Unfortunately, a very large percentage of Americans didn’t learn anything from the last crisis and are living on the financial edge.  In fact, the Federal Reserve says that 47 percent of all Americans cannot even pay an unexpected $400 emergency room bill without borrowing the money or selling something.

So just like back in 2008, we are going to see huge numbers of people unable to pay their bills when they lose their jobs.  Foreclosures are going to skyrocket, and lots and lots of families are going to be put out into the street.

This is why I have been preaching the importance of having an emergency fund for years.  It is absolutely imperative to have an emergency fund that can cover your bills for at least six months in the event that there is a job loss or some other sort of major disaster strikes.

If you have not done this already, you are probably already too late.

The cold, hard reality of the matter is that it would take most families quite a while to save up a six month emergency fund if they are starting from zero.

So if you are in this position and you lose your job, you may have to move in with family or friends when your money runs out.

I don’t mean to be cold, but this is the situation that we are facing.  The next employment crisis is already here, and it is going to get much, much worse.  No matter who becomes “the next president”, job cuts are going to accelerate and good jobs are going to become exceedingly difficult to find.
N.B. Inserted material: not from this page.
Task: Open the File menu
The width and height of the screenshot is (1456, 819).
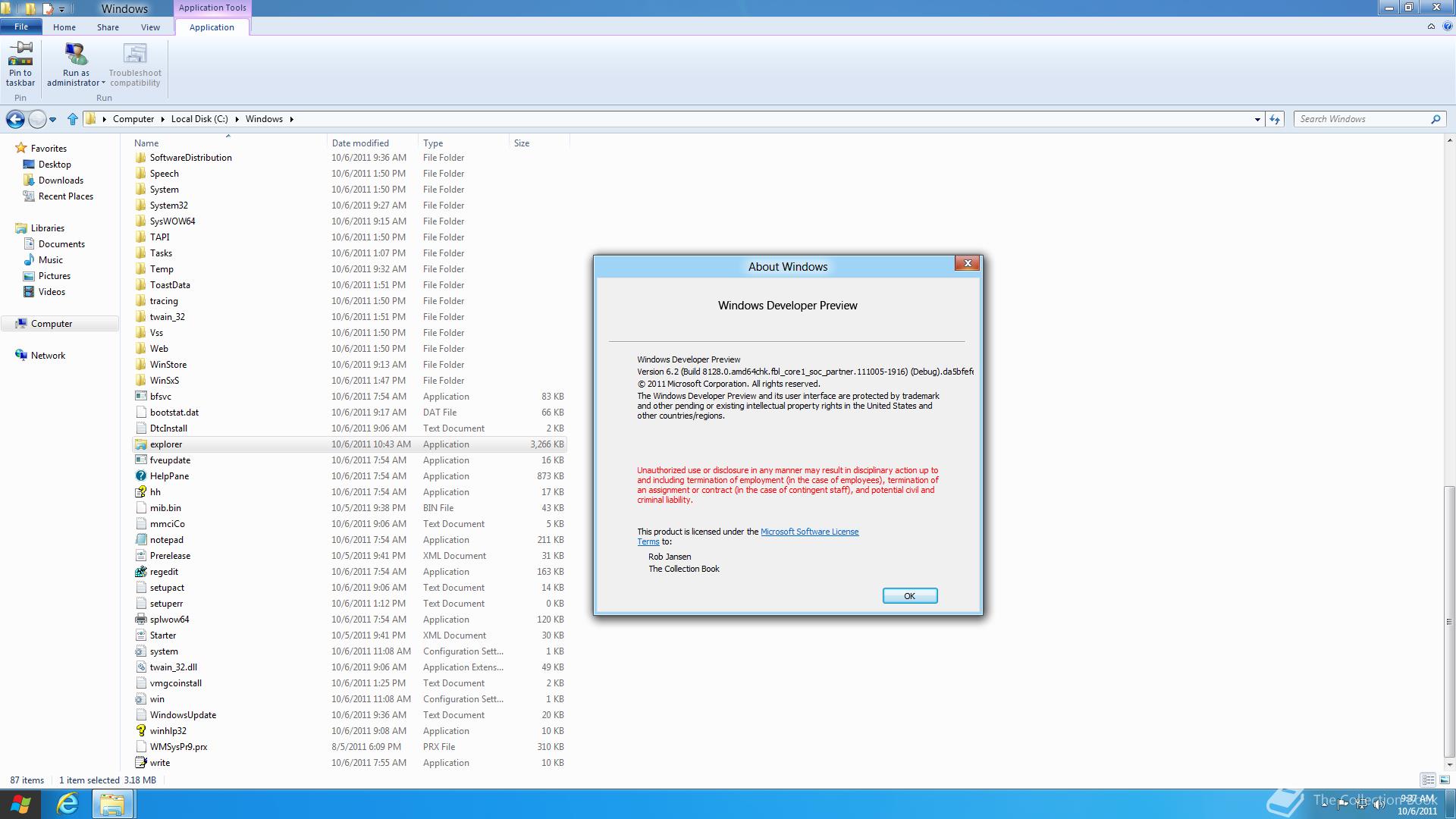Action: coord(21,27)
I am certainly not advocating that anyone give up.  If you still have a good job for the moment, tighten your belt and use this time to feverishly prepare the very best that you can.

Sadly, tens of millions of Americans believed that this bubble of false prosperity would keep on rolling, and so they wasted immense amounts of precious time and resources.  Now the day of reckoning is here, and vast numbers of our fellow citizens are going to discover the horror of being unprepared.